:: 처리할 항목
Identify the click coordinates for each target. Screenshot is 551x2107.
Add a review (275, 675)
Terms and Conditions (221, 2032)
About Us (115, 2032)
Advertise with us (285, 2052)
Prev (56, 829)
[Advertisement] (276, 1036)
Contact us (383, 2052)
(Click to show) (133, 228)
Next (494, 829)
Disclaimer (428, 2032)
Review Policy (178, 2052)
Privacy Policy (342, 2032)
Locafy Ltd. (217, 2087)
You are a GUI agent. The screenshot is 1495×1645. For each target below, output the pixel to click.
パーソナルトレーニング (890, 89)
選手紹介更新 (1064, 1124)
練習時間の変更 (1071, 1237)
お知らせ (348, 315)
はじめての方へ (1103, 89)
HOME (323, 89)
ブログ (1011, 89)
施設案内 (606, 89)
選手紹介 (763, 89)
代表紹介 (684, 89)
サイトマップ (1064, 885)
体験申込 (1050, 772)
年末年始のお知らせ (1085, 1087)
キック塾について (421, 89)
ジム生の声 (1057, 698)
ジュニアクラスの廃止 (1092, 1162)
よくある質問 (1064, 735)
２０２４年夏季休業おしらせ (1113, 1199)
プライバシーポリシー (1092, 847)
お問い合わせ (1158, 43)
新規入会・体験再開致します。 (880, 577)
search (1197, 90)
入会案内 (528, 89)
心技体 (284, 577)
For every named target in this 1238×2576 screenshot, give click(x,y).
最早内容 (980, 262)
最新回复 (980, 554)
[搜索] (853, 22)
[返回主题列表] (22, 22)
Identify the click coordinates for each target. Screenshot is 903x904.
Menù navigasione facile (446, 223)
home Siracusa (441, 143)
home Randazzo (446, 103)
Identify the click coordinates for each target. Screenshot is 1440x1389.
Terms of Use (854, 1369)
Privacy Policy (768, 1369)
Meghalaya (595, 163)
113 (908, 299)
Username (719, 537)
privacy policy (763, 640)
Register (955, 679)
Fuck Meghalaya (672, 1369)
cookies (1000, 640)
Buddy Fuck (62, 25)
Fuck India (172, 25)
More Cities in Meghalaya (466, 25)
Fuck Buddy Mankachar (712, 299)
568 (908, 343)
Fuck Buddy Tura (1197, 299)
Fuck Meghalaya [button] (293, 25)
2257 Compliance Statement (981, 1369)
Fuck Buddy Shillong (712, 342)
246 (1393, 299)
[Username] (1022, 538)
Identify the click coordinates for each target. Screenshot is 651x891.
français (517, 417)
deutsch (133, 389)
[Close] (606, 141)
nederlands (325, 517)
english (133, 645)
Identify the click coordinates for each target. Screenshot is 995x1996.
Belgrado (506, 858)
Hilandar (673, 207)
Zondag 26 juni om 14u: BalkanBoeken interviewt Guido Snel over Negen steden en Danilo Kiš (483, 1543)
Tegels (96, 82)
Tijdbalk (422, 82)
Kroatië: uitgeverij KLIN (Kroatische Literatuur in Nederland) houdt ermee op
::::
● 수행할 과제
“Zondag 26 juni” 문구가 있는 줄부터 항목 끝까지를 다시 쓰시오. 이때 “Tijdbalk” 자리에 “Tijdlijn” 표기를 넣고 나머지는 모두 그대로 두시오.

● 문제 풀이
Zondag 26 juni om 14u: BalkanBoeken interviewt Guido Snel over Negen steden en Danilo Kiš (483, 1543)
Tegels (96, 82)
Tijdlijn (422, 82)
Kroatië: uitgeverij KLIN (Kroatische Literatuur in Nederland) houdt ermee op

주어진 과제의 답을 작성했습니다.